The story follows 16-year-old Starr who has just witnessed a police officer murder of one of her friends after they were leaving a party. This book is inspired by the Black Lives Matter Movement, but it is so much more than that. There is love, hate, family, friendship, racism, police brutality, the list goes on.

This book provided such an eye-opening experience for me. Sometimes it is hard to put yourself in other people's shoes, especially when their world and life seems so different from your own. But Thomas does a fantastic job of laying it all out. She presents both sides of every story: the police officer's interpretation of the situation vs. Starr's first-hand account; Starr's uncle and aunt who are considered rich vs. Starr's family, more on the poor side; Starr's uncle Carlos, a black cop who is enraged that a fellow officer pulled a gun on two unarmed teens vs. Officer Cruise, a white cop who some say was just doing his job.

Throughout this book, Thomas doesn't get preachy, she doesn't tell you how to live your life or how to treat others, she just gives a much-needed voice that shows how the situation COULD be handled. She presents the details of this story so that even those who don't see the divisions of society are left with a new perspective and an open mind.

I think that is all I want to say about this book, and I highly recommend you pick it up as well.


Hello everyone!

I am back with another book review, Joyride by Anna Banks.
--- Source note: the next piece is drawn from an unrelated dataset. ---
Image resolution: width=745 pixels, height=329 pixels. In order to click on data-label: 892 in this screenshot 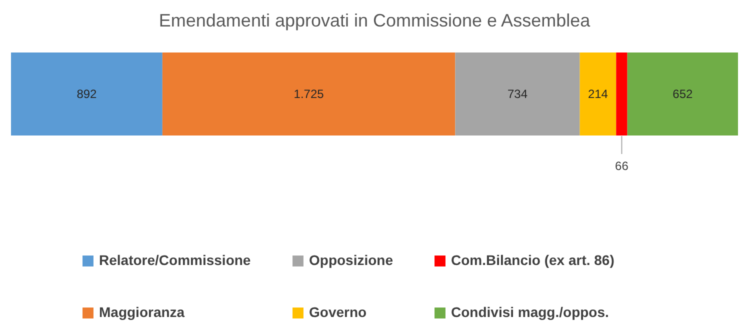, I will do `click(87, 94)`.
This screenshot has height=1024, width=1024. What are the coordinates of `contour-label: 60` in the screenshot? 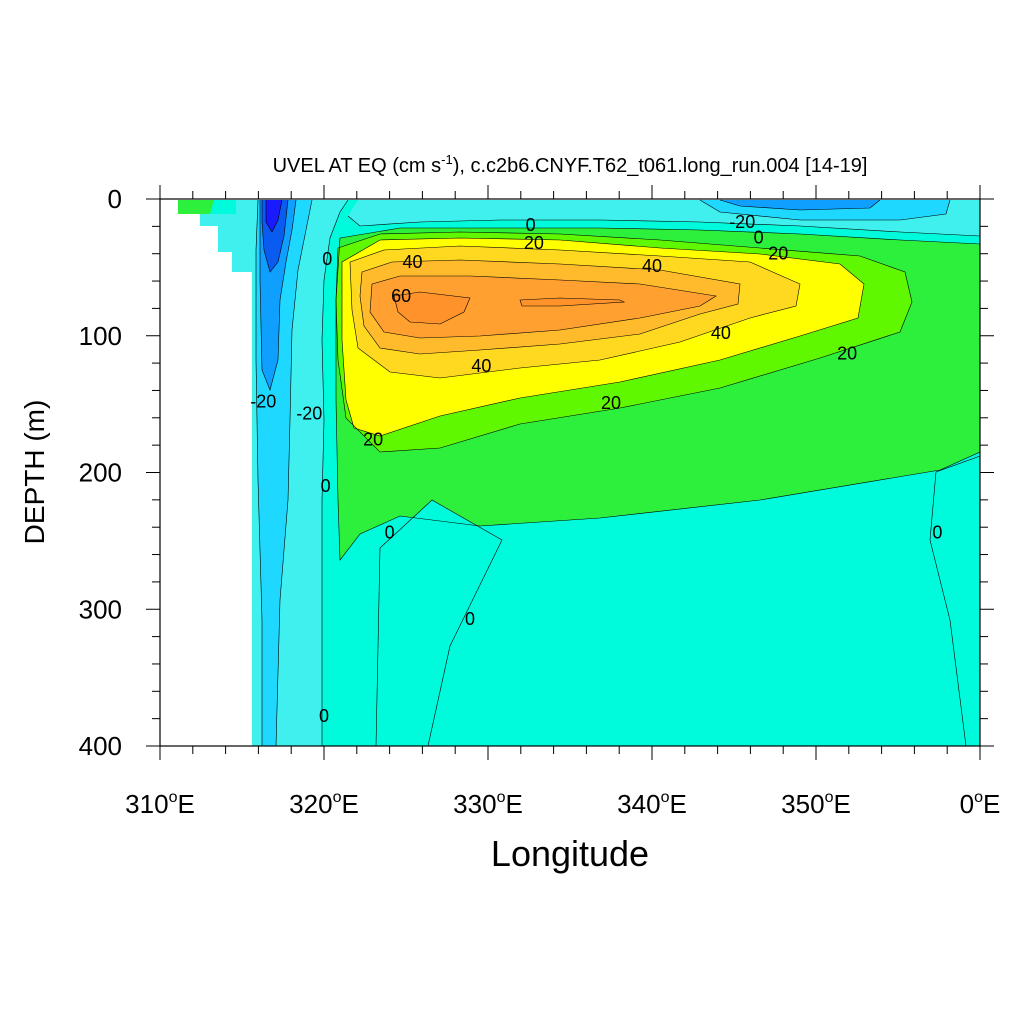 It's located at (401, 296).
I'll give the book this, it sounded interesting.

The story follows 16-year-old Carly, an American-born Mexican who, with the help of her older brother, is trying to smuggle her recently deported parents back into the US. One night while working the graveyard shift at a convenience store, Carly meets Arden, the sheriff's son and last person she wants to associate with. Arden eventually convinces Carly to become his accomplice in his pranks but the two soon realize that being the sheriff's son has benefits that don't extend to Carly. In fact, Arden's dad's re-election campaign is centered around tightening restrictions on undocumented immigrants.

I'm so torn because I really enjoyed the storyline of this book - I haven't had the chance to read a lot of books on undocumented immigrants and deportation, the only other one I can think of being The Sun Is Also a Star - so I was really invested in Carly's story. But I just found some parts were slow and not really as enthralling as the title seems to suggest.

Firstly, I want to preface this review by saying that I am not an immigrant. I am not the child of immigrants. I will never know, on a first-hand basis, what the situation like what Carly's family goes through will feel like. Any analysis on that topic that I give should be taken with a grain of salt, as I am not the best person to verify the situation.

I will say, however, that the story Banks writes seems very plausible and remains heartbreaking. I cannot even imagine what she is going through. It's books like these that really put my own life into perspective and show that no matter how bad things get, they could always be worse.

In terms of characters, I really liked both Carly and Arden. I'm kind of sick and tired of the womanizing jock trope and while Banks shows that Arden is not that fairly quickly, I just felt like that cliche wasn't necessary to enhance the story. Carly is strong and smart. She knew her situation and the cards stacked against her but she didn't let that get in her way. I will say there were a few times where she just kind of went along with Arden's pranks even though she knew they might get caught. Part of me thinks she was reckless, but then the other part of me thinks that she shouldn't have to worry about what happens if they get caught.

I think aside from the obviously horrible situation I didn't really feel anything in this book. The romance was lukewarm for me, it seemed a little too insta-lovey and convenient for my tastes and I never really felt the spark between the two. I think this might be the biggest fault of this book, at the end, I just feel meh because of that ending.

Overall, the storyline of this book was really great but I just felt like the execution was a little lacking.